During the first three quarters of 2021, children’s hospitals reported a 14% increase in emergencies related to mental health and a 42% increase in cases of suicide and self-injury, compared to the same period in 2019. More than 100,000 died from overdoses between April 2020 and April 2021, a 28% increase over the previous year, according to the U.S. Centers for Disease Control and Prevention.

The APA is urging Congress to reauthorize and expand the Graduate Psychology Education and Minority Fellowship programs. The APA is also asking Congress to invest an additional $1 billion in youth mental health research.

The association is also asking Congress to approve the Mental Health Professionals Workforce Shortage Loan Repayment Act, a bill (S. 1578) that would form a new student loan repayment program for those who commit to working in underserved areas.

Doctoral psychologists graduate with an average student debt load of between $95,000 and $160,000 from their graduate degrees alone, Prinstein noted in his written testimony.

The high debt serves as a barrier for some from minority groups, and the mental health workforce sorely needs more diversity, Prinstein stated in his report to the panel. Students with lower incomes and students from minority groups pursuing doctoral degrees in psychology disproportionately rely on student loans, he wrote.

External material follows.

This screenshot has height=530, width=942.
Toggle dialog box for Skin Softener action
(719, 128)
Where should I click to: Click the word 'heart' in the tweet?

In his remarks to the panel, Prinstein said it no longer makes sense to have a division between physical health and mental health.

“It’s time to create a mental health system that reflects the 21st century and we have no time to waste,” Prinstein said.

Only 1 in 7 Americans with mental health needs are receiving treatment scientifically proven to work, he said.

“There are simply not enough mental healthcare providers, there’s not enough investment in science, to use what we know to prevent mental illness,” Prinstein told the panel.

“We need to expand primary and behavioral healthcare because it works,” he added.